→ DIRECTIONS
What is needed is an exact copy of all the records below.

→ DATASET EXCERPTS
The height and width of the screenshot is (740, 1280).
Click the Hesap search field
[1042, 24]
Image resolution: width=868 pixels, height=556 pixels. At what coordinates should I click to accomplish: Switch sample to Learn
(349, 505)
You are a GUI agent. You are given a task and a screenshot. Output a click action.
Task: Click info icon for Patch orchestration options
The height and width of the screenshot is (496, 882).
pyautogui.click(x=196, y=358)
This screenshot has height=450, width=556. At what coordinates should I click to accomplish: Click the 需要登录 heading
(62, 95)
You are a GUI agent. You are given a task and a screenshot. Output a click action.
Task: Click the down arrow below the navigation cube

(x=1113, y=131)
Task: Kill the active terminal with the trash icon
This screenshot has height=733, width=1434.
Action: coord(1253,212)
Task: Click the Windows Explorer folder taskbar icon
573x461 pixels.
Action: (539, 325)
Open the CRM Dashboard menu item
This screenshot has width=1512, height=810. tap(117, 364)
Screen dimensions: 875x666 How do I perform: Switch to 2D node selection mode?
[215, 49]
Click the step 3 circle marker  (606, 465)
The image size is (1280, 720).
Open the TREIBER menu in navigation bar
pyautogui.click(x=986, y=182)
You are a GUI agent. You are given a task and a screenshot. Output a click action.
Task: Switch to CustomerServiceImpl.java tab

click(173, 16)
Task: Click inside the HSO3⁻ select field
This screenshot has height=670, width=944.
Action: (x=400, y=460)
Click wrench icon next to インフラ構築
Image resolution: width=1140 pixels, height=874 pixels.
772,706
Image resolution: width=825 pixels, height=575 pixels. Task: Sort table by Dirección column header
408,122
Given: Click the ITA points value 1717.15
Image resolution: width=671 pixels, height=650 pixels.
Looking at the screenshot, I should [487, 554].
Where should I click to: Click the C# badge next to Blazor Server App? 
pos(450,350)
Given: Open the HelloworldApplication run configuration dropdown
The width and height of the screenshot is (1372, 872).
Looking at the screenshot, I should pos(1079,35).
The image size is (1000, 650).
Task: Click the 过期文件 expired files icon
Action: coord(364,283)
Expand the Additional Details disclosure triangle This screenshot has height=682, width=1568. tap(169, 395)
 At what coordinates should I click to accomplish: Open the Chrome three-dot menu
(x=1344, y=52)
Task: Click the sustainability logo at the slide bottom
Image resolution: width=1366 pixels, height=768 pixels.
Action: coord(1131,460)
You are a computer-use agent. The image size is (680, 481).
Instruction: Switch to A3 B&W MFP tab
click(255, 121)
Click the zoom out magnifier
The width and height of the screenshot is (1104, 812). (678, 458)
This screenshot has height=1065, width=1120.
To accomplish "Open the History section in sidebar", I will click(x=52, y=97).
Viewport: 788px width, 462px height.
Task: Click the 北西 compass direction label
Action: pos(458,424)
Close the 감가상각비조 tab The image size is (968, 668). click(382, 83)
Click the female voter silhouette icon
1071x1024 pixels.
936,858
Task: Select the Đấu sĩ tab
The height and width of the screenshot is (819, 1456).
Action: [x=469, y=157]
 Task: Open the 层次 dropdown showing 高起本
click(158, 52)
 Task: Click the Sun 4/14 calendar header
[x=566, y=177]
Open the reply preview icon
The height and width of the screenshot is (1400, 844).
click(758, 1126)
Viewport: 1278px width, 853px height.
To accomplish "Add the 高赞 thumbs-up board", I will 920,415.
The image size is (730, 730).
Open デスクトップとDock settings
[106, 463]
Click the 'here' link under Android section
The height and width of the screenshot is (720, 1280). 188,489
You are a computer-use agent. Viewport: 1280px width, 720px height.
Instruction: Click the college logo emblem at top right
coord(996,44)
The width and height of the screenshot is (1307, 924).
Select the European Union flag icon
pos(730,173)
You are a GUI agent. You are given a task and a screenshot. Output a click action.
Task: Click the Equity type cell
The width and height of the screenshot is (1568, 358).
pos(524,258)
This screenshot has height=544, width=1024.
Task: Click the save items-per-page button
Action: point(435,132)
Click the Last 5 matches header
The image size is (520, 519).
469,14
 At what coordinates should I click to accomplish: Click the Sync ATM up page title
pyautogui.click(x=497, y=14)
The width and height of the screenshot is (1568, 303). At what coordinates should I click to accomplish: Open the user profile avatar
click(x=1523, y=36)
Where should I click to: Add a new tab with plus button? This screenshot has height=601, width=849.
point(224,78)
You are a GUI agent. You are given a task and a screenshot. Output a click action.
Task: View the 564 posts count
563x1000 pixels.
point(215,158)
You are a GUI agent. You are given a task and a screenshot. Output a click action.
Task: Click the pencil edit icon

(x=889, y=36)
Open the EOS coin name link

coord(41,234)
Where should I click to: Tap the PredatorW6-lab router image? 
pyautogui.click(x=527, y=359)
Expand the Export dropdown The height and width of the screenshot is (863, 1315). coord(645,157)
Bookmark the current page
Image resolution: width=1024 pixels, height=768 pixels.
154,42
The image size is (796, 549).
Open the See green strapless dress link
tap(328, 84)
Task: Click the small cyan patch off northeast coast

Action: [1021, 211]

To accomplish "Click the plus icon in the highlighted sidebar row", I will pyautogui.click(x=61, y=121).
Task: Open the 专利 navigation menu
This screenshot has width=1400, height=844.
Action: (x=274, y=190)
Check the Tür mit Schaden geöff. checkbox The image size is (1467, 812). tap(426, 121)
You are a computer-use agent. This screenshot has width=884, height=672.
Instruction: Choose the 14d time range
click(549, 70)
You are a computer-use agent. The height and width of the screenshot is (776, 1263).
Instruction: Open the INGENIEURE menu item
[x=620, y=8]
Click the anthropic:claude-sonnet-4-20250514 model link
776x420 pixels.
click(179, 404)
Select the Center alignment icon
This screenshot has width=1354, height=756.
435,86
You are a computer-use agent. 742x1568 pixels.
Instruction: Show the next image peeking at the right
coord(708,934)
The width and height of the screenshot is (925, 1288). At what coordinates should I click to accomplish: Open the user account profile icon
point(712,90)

→ ANSWER TO THE EXERCISE
The height and width of the screenshot is (740, 1280).
Click the Hesap search field
[1042, 24]
Image resolution: width=868 pixels, height=556 pixels. At what coordinates should I click to accomplish: Switch sample to Learn
(349, 505)
You are a GUI agent. You are given a task and a screenshot. Output a click action.
Task: Click info icon for Patch orchestration options
The height and width of the screenshot is (496, 882).
pyautogui.click(x=196, y=358)
This screenshot has height=450, width=556. At what coordinates should I click to accomplish: Click the 需要登录 heading
(62, 95)
You are a GUI agent. You are given a task and a screenshot. Output a click action.
Task: Click the down arrow below the navigation cube

(x=1113, y=131)
Task: Kill the active terminal with the trash icon
This screenshot has height=733, width=1434.
Action: coord(1253,212)
Task: Click the Windows Explorer folder taskbar icon
573x461 pixels.
Action: (539, 325)
Open the CRM Dashboard menu item
This screenshot has width=1512, height=810. tap(117, 364)
Screen dimensions: 875x666 How do I perform: Switch to 2D node selection mode?
[215, 49]
Click the step 3 circle marker  (606, 465)
The image size is (1280, 720).
Open the TREIBER menu in navigation bar
pyautogui.click(x=986, y=182)
You are a GUI agent. You are given a task and a screenshot. Output a click action.
Task: Switch to CustomerServiceImpl.java tab

click(173, 16)
Task: Click inside the HSO3⁻ select field
This screenshot has height=670, width=944.
Action: (x=400, y=460)
Click wrench icon next to インフラ構築
Image resolution: width=1140 pixels, height=874 pixels.
772,706
Image resolution: width=825 pixels, height=575 pixels. Task: Sort table by Dirección column header
408,122
Given: Click the ITA points value 1717.15
Image resolution: width=671 pixels, height=650 pixels.
Looking at the screenshot, I should [487, 554].
Where should I click to: Click the C# badge next to Blazor Server App? 
pos(450,350)
Given: Open the HelloworldApplication run configuration dropdown
The width and height of the screenshot is (1372, 872).
Looking at the screenshot, I should pos(1079,35).
The image size is (1000, 650).
Task: Click the 过期文件 expired files icon
Action: coord(364,283)
Expand the Additional Details disclosure triangle This screenshot has height=682, width=1568. tap(169, 395)
 At what coordinates should I click to accomplish: Open the Chrome three-dot menu
(x=1344, y=52)
Task: Click the sustainability logo at the slide bottom
Image resolution: width=1366 pixels, height=768 pixels.
Action: coord(1131,460)
You are a computer-use agent. The image size is (680, 481).
Instruction: Switch to A3 B&W MFP tab
click(255, 121)
Click the zoom out magnifier
The width and height of the screenshot is (1104, 812). (678, 458)
This screenshot has height=1065, width=1120.
To accomplish "Open the History section in sidebar", I will click(x=52, y=97).
Viewport: 788px width, 462px height.
Task: Click the 北西 compass direction label
Action: pos(458,424)
Close the 감가상각비조 tab The image size is (968, 668). click(382, 83)
Click the female voter silhouette icon
1071x1024 pixels.
936,858
Task: Select the Đấu sĩ tab
The height and width of the screenshot is (819, 1456).
Action: [x=469, y=157]
 Task: Open the 层次 dropdown showing 高起本
click(158, 52)
 Task: Click the Sun 4/14 calendar header
[x=566, y=177]
Open the reply preview icon
The height and width of the screenshot is (1400, 844).
click(758, 1126)
Viewport: 1278px width, 853px height.
To accomplish "Add the 高赞 thumbs-up board", I will 920,415.
The image size is (730, 730).
Open デスクトップとDock settings
[106, 463]
Click the 'here' link under Android section
The height and width of the screenshot is (720, 1280). 188,489
You are a computer-use agent. Viewport: 1280px width, 720px height.
Instruction: Click the college logo emblem at top right
coord(996,44)
The width and height of the screenshot is (1307, 924).
Select the European Union flag icon
pos(730,173)
You are a GUI agent. You are given a task and a screenshot. Output a click action.
Task: Click the Equity type cell
The width and height of the screenshot is (1568, 358).
pos(524,258)
This screenshot has height=544, width=1024.
Task: Click the save items-per-page button
Action: point(435,132)
Click the Last 5 matches header
The image size is (520, 519).
469,14
 At what coordinates should I click to accomplish: Click the Sync ATM up page title
pyautogui.click(x=497, y=14)
The width and height of the screenshot is (1568, 303). At what coordinates should I click to accomplish: Open the user profile avatar
click(x=1523, y=36)
Where should I click to: Add a new tab with plus button? This screenshot has height=601, width=849.
point(224,78)
You are a GUI agent. You are given a task and a screenshot. Output a click action.
Task: View the 564 posts count
563x1000 pixels.
point(215,158)
You are a GUI agent. You are given a task and a screenshot. Output a click action.
Task: Click the pencil edit icon

(x=889, y=36)
Open the EOS coin name link

coord(41,234)
Where should I click to: Tap the PredatorW6-lab router image? 
pyautogui.click(x=527, y=359)
Expand the Export dropdown The height and width of the screenshot is (863, 1315). coord(645,157)
Bookmark the current page
Image resolution: width=1024 pixels, height=768 pixels.
154,42
The image size is (796, 549).
Open the See green strapless dress link
tap(328, 84)
Task: Click the small cyan patch off northeast coast

Action: [1021, 211]

To accomplish "Click the plus icon in the highlighted sidebar row", I will pyautogui.click(x=61, y=121).
Task: Open the 专利 navigation menu
This screenshot has width=1400, height=844.
Action: (x=274, y=190)
Check the Tür mit Schaden geöff. checkbox The image size is (1467, 812). tap(426, 121)
You are a computer-use agent. This screenshot has width=884, height=672.
Instruction: Choose the 14d time range
click(549, 70)
You are a computer-use agent. The height and width of the screenshot is (776, 1263).
Instruction: Open the INGENIEURE menu item
[x=620, y=8]
Click the anthropic:claude-sonnet-4-20250514 model link
776x420 pixels.
click(179, 404)
Select the Center alignment icon
This screenshot has width=1354, height=756.
435,86
You are a computer-use agent. 742x1568 pixels.
Instruction: Show the next image peeking at the right
coord(708,934)
The width and height of the screenshot is (925, 1288). At what coordinates should I click to accomplish: Open the user account profile icon
point(712,90)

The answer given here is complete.